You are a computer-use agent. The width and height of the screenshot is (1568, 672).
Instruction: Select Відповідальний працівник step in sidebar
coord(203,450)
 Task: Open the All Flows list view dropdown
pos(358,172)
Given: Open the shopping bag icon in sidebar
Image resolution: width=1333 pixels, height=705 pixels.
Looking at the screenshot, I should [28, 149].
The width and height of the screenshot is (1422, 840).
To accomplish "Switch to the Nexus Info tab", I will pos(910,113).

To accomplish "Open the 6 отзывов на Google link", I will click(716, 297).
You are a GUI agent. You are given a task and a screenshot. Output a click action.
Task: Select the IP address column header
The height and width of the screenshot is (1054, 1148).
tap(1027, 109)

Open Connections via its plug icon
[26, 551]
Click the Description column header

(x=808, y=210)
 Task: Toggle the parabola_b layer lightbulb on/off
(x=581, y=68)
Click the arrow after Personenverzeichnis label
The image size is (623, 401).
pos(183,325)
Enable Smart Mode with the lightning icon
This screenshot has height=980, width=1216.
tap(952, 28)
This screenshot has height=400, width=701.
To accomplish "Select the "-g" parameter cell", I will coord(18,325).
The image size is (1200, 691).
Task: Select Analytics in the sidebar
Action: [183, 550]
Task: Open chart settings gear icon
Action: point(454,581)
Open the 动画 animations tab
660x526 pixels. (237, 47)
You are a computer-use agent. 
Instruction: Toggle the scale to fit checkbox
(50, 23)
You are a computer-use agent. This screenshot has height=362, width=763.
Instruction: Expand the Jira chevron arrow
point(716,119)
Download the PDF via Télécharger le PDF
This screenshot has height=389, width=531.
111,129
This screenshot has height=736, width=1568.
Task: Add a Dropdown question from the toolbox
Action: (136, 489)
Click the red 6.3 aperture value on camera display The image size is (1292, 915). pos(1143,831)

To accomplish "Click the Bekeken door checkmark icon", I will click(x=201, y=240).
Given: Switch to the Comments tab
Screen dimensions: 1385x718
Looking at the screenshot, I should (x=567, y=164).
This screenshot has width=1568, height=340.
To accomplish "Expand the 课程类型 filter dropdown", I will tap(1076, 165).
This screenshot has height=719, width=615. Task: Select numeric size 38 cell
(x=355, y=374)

- **Action item**: From the records, copy every line that has the string "computer" in it.

- **Task result**:
You are a computer-use agent. The width and height of the screenshot is (1568, 672).
You are a computer-use agent. 
You are a computer-use agent. This screenshot has height=362, width=763.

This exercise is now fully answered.